Designing Antibacterial Targets: Water-Soluble Bacterial Enzymes

In our newly published paper, our team explored a way to study the complex structures of seven bacterial alpha-helical integral membrane enzymes, including critical targets like PlsY, PgpB, and Lit from bacteria such as Escherichia coli and Bacillus cereus.

These proteins carry out critical catalytic functions in cellular communication, making them essential targets for developing new therapeutic interventions and antimicrobial drugs. However, studying integral membrane proteins presents a major challenge in structural biology due to their poor solubility in aqueous environments. The QTY code systematically substitutes hydrophobic amino acids with hydrophilic ones, transforming water-insoluble proteins into water-soluble variants. My role focused on testing the viability of these modified bacterial enzymes. The simulation results demonstrated that the QTY variants retained stable dynamics that closely mimic their natural, membrane-bound forms.

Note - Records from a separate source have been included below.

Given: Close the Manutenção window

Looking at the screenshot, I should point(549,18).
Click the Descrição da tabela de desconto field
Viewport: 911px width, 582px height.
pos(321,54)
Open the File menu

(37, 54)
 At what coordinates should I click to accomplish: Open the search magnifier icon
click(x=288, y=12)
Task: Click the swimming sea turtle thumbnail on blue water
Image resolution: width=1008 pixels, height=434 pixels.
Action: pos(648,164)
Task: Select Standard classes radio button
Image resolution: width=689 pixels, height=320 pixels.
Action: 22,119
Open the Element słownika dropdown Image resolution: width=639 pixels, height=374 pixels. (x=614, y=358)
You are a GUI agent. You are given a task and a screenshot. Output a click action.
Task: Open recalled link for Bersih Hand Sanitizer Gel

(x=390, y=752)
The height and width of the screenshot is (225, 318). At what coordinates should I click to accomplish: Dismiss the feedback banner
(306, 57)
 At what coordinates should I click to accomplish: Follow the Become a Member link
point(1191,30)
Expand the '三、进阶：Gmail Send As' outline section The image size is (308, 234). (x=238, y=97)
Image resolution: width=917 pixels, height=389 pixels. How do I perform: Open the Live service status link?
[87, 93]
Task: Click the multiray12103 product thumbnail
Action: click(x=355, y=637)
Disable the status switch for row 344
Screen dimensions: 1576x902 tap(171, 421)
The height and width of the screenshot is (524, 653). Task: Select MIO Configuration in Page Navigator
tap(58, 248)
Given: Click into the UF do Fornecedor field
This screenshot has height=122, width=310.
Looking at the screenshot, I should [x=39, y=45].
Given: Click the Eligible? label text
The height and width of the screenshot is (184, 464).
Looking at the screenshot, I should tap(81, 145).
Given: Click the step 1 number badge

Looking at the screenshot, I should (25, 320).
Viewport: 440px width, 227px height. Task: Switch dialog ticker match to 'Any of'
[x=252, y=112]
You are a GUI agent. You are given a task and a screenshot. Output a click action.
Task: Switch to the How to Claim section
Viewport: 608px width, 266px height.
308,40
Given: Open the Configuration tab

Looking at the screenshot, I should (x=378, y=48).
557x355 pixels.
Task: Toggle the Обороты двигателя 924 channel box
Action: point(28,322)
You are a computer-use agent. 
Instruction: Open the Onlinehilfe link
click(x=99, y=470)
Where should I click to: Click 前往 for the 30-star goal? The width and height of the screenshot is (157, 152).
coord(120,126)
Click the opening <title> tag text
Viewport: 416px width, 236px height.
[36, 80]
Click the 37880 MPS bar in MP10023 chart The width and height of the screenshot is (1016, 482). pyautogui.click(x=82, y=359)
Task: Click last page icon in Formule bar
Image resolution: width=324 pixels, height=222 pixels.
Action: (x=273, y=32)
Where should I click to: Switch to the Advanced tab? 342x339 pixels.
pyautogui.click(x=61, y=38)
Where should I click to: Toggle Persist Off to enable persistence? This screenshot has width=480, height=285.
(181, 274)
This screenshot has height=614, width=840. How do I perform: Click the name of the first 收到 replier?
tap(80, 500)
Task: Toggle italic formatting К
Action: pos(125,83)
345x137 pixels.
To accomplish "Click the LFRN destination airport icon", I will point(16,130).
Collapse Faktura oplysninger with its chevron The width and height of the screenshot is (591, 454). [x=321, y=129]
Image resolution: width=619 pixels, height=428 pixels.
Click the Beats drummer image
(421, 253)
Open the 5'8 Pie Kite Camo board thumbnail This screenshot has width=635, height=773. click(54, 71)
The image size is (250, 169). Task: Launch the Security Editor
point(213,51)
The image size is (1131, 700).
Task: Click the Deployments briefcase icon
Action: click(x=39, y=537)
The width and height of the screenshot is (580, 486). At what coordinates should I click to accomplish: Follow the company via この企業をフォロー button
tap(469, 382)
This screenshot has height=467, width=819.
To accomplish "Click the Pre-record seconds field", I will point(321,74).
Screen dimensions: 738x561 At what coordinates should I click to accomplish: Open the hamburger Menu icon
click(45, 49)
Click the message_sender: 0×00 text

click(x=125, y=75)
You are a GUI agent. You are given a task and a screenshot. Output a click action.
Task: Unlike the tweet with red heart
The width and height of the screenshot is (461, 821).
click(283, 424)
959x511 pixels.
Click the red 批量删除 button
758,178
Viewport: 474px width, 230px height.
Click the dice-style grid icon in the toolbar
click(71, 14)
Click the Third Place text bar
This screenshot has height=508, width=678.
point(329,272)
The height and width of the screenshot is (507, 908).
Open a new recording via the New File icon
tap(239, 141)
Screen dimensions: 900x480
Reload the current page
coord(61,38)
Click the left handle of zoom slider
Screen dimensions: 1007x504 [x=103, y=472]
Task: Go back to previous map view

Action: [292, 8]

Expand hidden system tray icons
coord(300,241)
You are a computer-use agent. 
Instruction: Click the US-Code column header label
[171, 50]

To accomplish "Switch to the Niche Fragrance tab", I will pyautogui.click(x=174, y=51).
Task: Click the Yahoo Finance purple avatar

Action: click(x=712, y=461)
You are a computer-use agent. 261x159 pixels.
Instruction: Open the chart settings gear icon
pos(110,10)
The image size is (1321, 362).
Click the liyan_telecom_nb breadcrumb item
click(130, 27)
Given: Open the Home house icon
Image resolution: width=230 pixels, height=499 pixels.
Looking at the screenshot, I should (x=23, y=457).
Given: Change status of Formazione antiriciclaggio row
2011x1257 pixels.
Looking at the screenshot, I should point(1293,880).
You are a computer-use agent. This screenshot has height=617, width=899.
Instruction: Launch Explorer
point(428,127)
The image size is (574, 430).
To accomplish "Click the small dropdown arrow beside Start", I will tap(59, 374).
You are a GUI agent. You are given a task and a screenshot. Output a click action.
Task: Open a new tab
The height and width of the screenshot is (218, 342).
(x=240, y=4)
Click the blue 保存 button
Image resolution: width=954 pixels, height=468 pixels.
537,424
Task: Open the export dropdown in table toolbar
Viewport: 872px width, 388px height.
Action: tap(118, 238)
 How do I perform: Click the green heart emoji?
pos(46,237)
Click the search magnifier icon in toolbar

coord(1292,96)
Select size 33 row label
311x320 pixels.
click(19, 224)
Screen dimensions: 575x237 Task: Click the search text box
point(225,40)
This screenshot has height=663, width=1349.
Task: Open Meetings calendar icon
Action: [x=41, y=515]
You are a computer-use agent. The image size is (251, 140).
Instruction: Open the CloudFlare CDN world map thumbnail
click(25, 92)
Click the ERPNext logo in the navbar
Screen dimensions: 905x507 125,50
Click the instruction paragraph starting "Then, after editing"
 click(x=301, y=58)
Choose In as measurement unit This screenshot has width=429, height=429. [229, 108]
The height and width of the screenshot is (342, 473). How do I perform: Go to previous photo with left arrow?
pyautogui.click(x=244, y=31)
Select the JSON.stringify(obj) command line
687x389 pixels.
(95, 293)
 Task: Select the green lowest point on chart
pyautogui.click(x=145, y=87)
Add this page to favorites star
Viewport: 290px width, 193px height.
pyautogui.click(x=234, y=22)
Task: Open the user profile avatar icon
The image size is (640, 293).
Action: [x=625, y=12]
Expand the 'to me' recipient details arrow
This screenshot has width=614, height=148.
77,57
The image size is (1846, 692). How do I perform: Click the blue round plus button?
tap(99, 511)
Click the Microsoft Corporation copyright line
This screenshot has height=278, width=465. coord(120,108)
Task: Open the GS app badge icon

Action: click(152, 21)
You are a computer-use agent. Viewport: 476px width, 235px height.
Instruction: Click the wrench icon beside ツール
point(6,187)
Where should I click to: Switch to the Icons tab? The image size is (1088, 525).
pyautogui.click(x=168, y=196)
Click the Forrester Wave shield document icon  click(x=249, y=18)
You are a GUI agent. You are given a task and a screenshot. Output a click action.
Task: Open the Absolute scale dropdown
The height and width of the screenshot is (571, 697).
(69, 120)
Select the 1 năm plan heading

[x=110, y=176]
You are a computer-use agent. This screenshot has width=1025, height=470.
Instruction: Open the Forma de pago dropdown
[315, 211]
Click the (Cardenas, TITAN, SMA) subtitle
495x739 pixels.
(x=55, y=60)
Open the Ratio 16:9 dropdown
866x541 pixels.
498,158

The ability to create stable, water-soluble bacterial membrane enzymes has significant implications for structural bioinformatics and pharmacology. It provides a highly practical method to study bacterial membrane proteins without relying on complex detergent environments, which will accelerate the design of targeted antimicrobial treatments and advance our understanding of fundamental biological processes. The full structural analyses and methodology are available in our publication.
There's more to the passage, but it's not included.